Comment

Winds of change

Dec 01, 2017
In the words of  Miley Cyrus: “Change is a thing you can count on”. Technology is advancing at pace. We have all experienced this in our day-to-day lives. There are an estimated five billion mobile phones worldwide, of which 50% are smartphones. And the iPhone is just 10 years old! Car technology is so advanced that vehicles can now drive themselves. Waymo, “a new way forward in mobility”, is the self-driving car company that spun out of Google and runs autonomous minivans around Phoenix. Driverless cars are expected to appear on UK roads by 2021 as a result of sweeping regulatory reforms promoted by Chancellor Philip Hammond, in an effort to position technology at the forefront of a post-Brexit economy.

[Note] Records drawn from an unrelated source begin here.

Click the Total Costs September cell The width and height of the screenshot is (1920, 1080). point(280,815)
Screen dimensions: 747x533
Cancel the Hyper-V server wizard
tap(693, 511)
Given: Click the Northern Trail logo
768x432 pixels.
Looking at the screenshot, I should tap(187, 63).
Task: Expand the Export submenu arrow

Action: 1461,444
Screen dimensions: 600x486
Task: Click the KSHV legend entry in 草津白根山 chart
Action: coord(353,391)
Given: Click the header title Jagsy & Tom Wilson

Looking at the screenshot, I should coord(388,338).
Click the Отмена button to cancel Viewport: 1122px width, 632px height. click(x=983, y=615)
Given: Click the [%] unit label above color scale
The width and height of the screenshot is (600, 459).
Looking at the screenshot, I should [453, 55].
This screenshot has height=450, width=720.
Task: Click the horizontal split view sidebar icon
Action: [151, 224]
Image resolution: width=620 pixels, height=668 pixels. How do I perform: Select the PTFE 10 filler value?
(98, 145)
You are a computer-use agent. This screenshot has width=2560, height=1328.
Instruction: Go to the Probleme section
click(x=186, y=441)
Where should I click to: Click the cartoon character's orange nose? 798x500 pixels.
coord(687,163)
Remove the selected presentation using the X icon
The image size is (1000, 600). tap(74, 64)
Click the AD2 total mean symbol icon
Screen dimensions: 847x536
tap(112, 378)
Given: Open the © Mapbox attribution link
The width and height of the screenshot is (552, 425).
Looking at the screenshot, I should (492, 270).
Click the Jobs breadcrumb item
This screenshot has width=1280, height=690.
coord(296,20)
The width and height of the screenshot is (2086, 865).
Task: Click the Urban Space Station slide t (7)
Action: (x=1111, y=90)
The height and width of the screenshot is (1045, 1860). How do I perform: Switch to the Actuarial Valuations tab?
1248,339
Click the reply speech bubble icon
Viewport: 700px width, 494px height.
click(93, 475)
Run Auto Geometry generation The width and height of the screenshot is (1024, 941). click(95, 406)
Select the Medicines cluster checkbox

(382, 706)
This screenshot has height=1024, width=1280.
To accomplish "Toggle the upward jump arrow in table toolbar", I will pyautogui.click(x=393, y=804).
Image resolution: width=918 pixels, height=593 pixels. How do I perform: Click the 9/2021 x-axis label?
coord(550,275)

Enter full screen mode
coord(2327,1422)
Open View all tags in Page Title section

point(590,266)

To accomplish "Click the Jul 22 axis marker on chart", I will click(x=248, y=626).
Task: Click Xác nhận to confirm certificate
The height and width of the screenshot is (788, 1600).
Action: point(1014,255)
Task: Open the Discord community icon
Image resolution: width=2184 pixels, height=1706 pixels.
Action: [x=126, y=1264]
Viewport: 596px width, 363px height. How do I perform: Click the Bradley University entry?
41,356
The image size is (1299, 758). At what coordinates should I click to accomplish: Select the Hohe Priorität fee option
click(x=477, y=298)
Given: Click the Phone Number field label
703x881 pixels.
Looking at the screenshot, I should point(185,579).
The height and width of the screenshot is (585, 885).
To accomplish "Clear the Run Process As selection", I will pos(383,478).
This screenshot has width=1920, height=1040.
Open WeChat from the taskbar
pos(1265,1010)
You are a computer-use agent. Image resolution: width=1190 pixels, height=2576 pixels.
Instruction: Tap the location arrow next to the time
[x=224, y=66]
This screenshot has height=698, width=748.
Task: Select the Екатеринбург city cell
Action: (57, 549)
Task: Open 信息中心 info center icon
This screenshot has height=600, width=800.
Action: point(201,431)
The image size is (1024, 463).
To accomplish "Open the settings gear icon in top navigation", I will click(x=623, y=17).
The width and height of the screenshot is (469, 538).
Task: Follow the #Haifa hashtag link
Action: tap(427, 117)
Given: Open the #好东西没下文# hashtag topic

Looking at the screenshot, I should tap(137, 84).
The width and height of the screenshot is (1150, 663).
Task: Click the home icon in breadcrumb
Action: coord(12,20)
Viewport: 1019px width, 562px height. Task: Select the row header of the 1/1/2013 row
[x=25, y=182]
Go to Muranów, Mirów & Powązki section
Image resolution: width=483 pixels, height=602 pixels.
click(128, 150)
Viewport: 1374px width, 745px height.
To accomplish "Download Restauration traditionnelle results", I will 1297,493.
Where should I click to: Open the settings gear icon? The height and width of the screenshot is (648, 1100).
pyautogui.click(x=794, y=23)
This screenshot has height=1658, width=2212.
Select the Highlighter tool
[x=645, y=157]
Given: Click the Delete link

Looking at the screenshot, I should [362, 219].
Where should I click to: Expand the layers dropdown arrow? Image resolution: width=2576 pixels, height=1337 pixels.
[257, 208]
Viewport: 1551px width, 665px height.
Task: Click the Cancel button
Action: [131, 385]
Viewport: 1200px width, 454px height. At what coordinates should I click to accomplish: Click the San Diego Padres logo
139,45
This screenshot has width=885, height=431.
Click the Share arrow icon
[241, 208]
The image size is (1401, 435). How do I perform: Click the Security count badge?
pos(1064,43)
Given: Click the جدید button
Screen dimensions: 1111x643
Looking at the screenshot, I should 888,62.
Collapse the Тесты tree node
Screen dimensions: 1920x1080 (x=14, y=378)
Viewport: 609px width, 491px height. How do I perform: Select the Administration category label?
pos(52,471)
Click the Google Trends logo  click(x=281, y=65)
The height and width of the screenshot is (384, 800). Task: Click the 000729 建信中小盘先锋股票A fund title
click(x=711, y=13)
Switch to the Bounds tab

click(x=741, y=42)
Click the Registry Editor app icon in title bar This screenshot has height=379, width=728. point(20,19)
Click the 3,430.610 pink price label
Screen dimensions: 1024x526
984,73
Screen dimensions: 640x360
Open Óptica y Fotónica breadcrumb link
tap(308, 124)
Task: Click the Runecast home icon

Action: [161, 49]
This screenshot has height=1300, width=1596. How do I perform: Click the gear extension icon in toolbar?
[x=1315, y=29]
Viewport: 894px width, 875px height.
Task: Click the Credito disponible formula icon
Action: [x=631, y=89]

A view of the future for Chartered Accountants

So what does the technology future hold for Chartered Accountants? I firmly believe that we are well-placed to be at the forefront of technological change and our skills allow us to be both flexible and adaptive. There is an obligation upon us all to focus on our skills so that we are ready to meet the challenges ahead. Technology causes jobs and roles to change and while some become redundant, others are created.

Repetitive manual tasks such as traditional bookkeeping and accounting are already being replaced by smart systems. IT platforms will allow greater ability to outsource the finance function and with that will come greater opportunity for the finance professional to interpret, analyse and communicate financial data. Many large organisations that have centralised accounting functions have discovered the increased need for experienced finance professionals to support sales and production by applying data analytics to interpret performance and improve business margins and productivity. Data is becoming a huge asset and we will need to develop additional competencies to present financial and non-financial data under real-time reporting in a format that is easily understood, while avoiding the risk of smothering users with too much information.

The demand to model future trends and scenario plan will also increase with ever more complex strategic planning. With this will come the challenge of strengthening communication and influencing skills so that Chartered Accountants play a central role in decision-making. The scope of influence will extend far beyond the finance function and Chartered Accountants will therefore need to integrate across all functional areas of an organisation. Ethical issues and the influencing of decisions will also become increasingly complex.

Audit and assurance

Audit and assurance will undergo significant change. Sample testing using a “tick and tot” approach will be replaced with automated interrogation of large data sets and this will drive the requirement for experienced individuals to interrogate exceptions and investigate variances. Judgement workloads are going to increase and there will be greater integration with data programmers. Questions therefore arise as to how trainees will develop the skills needed for career progression. Changing regulatory requirements to communicate “key audit matters” will make reports more useful to stakeholders, but with this will come the need to have increased business awareness, sector knowledge and appreciation of risk.  

Our opportunity

I feel that change driven by technology provides a great opportunity for Chartered Accountants. Our training equips us to communicate effectively; we have proven skills in developing relationships, especially when interacting with client personnel; and our analytical minds seek to problem-solve and find solutions. No doubt there will be uncertainties when faced with change, but we all have the right fundamental skills to embrace and rise to the challenge.

Paul Henry is a Director at Osborne King and a member of Council at Chartered Accountants Ireland.